Rentrez dans vos greniers, médicales punaises, et toi aussi, Monsieur le Législateur Moutonnier, ce n’est pas par amour des hommes que tu délires, c’est par tradition d’imbécillité. Ton ignorance de ce que c’est qu’un homme n’a d’égale que ta sottise à le limiter. Je te souhaite que ta loi retombe sur ton père, ta mère, ta femme, tes enfants, et toute ta postérité. Et maintenant avale ta loi.


  1. Je sais assez qu’il existe des troubles graves de la personnalité, et qui peuvent même aller pour la conscience jusqu’à la perte de son individualité : la conscience demeure intacte mais ne se reconnaît plus comme s’appartenant (et ne se reconnaît plus à aucun degré).

    Il y a des troubles moins graves, ou pour mieux dire moins essentiels, mais beaucoup plus douloureux et plus importants pour la personne, et en quelque sorte plus ruineux pour la vitalité, c’est quand la conscience s’approprie, reconnaît vraiment comme lui appartenant toute une série de phénomènes de dislocation et de dissolution de ses forces au milieu desquels sa matérialité se détruit.

    Et c’est à ceux-là même que je fais allusion.

    Mais il s’agit justement de savoir si la vie n’est pas plus atteinte par une décorporisation de la pensée avec conservation d’une parcelle de conscience, que par la projection de cette conscience dans un indéfinissable ailleurs avec une stricte conservation de la pensée. Il ne s’agit pas cependant que cette pensée joue à faux, qu’elle déraisonne, il s’agit qu’elle se produise, qu’elle jette des feux, même fous. Il s’agit qu’elle existe. Et je prétends, moi, entre autres, que je n’ai pas de pensée.

    Mais ceci fait rire mes amis.

    Et cependant !

    Car je n’appelle pas avoir de la pensée, moi, voir juste et je dirai même penser juste, avoir de la pensée, pour moi, c’est maintenir sa pensée, être en état de se la manifester à soi-même et qu’elle puisse répondre à toutes les circonstances du sentiment et de la vie. Mais principalement se répondre à soi.
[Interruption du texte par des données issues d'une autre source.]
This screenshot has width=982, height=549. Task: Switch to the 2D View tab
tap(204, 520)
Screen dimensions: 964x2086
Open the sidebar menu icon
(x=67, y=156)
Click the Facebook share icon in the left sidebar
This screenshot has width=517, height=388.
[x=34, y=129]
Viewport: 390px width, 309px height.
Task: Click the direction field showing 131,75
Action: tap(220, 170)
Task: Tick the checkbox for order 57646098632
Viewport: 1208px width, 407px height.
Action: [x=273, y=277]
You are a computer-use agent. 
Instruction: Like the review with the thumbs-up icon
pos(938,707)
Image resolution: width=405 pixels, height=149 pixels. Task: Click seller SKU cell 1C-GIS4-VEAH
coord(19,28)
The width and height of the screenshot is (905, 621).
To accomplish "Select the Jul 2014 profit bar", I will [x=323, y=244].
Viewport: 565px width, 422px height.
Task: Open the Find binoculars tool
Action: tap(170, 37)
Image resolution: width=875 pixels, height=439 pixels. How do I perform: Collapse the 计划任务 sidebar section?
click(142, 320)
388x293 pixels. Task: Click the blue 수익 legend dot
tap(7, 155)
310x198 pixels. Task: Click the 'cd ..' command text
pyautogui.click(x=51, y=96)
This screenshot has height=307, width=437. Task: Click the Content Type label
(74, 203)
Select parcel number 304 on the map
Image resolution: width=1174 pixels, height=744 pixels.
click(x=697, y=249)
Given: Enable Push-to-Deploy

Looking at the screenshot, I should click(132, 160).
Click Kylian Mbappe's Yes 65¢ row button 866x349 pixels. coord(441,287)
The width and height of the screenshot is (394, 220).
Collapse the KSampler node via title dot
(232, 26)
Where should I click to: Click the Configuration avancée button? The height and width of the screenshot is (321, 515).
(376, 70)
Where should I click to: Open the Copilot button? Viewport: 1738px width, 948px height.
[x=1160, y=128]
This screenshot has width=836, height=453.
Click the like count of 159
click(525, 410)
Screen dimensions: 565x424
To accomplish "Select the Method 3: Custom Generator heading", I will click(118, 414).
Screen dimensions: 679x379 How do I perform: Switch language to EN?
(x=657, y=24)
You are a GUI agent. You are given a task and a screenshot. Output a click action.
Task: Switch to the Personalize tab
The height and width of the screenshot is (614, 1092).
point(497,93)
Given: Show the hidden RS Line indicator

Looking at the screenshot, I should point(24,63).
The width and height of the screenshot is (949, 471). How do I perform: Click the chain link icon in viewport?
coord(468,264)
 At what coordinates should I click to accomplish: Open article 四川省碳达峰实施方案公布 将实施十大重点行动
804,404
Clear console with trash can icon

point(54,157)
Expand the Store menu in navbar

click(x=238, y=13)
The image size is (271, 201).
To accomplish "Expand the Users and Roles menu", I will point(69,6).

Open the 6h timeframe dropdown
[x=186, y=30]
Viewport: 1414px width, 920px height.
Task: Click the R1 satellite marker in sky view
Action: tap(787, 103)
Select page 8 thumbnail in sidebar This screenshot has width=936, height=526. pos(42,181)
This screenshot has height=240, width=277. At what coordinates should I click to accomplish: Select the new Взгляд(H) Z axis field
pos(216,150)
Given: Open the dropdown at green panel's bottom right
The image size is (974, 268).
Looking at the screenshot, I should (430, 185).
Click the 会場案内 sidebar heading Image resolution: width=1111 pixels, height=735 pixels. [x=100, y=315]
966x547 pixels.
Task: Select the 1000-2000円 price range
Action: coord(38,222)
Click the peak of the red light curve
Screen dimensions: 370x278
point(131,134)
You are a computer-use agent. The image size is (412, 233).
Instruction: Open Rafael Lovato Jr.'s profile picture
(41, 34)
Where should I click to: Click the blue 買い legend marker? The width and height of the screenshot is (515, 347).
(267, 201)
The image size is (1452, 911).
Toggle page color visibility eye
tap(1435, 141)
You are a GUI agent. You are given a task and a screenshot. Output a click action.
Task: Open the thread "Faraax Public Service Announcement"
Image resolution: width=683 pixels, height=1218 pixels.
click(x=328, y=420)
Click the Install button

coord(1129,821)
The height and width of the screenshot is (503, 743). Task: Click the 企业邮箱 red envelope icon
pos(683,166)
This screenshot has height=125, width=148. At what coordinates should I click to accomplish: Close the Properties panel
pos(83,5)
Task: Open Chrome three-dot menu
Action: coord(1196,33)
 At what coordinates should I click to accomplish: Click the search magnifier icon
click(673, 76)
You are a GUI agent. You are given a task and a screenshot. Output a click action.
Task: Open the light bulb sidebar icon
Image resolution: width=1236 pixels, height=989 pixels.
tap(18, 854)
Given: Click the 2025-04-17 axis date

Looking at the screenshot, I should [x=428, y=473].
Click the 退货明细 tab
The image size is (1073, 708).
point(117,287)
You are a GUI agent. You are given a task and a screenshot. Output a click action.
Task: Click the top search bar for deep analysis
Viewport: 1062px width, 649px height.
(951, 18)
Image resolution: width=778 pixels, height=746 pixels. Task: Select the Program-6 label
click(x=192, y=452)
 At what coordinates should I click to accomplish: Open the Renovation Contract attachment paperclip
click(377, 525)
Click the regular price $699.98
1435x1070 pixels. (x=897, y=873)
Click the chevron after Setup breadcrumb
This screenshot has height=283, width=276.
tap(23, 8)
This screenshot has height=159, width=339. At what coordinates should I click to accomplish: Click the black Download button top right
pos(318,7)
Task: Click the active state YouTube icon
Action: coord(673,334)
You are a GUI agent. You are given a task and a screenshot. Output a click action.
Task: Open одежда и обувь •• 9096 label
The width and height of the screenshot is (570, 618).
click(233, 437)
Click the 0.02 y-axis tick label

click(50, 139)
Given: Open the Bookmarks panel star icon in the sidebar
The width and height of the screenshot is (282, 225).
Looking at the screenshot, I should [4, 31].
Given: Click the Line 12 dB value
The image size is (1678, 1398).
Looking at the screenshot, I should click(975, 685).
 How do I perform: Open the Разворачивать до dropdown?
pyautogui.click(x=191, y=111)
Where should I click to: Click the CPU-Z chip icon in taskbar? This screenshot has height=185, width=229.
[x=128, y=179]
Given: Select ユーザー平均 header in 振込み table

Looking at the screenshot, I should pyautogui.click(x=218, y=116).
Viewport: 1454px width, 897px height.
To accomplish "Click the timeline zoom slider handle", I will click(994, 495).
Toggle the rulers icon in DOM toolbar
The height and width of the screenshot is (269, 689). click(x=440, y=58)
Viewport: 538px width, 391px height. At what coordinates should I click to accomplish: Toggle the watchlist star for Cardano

    Car ici se place cet indéfinissable et trouble phénomène que je désespère de faire entendre à personne et plus particulièrement à mes amis (ou mieux encore, à mes ennemis, ceux qui me prennent pour l’ombre que je me sens si bien être ; — et ils ne pensent pas si bien dire, eux, ombres deux fois, à cause d’eux et à cause de moi).

    Mes amis, je ne les ai jamais vus comme moi, la langue pendante, et l’esprit horriblement en arrêt.

    Oui, ma pensée se connaît et elle désespère maintenant de s’atteindre. Elle se connaît, je veux dire qu’elle se soupçonne ; et en tout cas elle ne se sent plus. — Je parle de la vie physique, de la vie substantielle de la pensée (et c’est ici d’ailleurs que je rejoins mon sujet), je parle de ce minimum de vie pensante et à l’état brut, — non arrivée jusqu’à la parole, mais capable au besoin d’y arriver, — et sans lequel l’âme ne peut plus vivre, et la vie est comme si elle n’était plus. — Ceux qui se plaignent des insuffisances de la pensée humaine et de leur propre impuissance à se satisfaire de ce qu’ils appellent leur pensée, confondent et mettent sur le même plan erroné des états parfaitement différenciés de la pensée et de la forme, dont le plus bas n’est plus que parole tandis que le plus haut est encore esprit.

    Si j’avais, moi, ce que je sais qui est ma pensée, j’eusse peut-être écrit l’Ombilic des Limbes, mais je l’eusse écrit d’une tout autre façon. On me dit que je pense parce que je n’ai pas cessé tout à fait de penser et parce que, malgré tout, mon esprit se maintient à un certain niveau et donne de temps en temps des preuves de son existence, dont on ne veut pas reconnaître qu’elles sont faibles et qu’elles manquent d’intérêt. Mais penser c’est pour moi autre chose que n’être pas tout à fait mort, c’est se rejoindre à tous les instants, c’est ne cesser à aucun moment de se sentir dans son être interne, dans la masse informulée de sa vie, dans la substance de sa réalité, c’est ne pas sentir en soi de trou capital, d’absence vitale, c’est sentir toujours sa pensée égale à sa pensée, quelles que soient par ailleurs les insuffisances de la forme qu’on est capable de lui donner. Mais ma pensée à moi, en même temps qu’elle pèche par faiblesse, pèche aussi par quantité. Je pense toujours à un taux inférieur.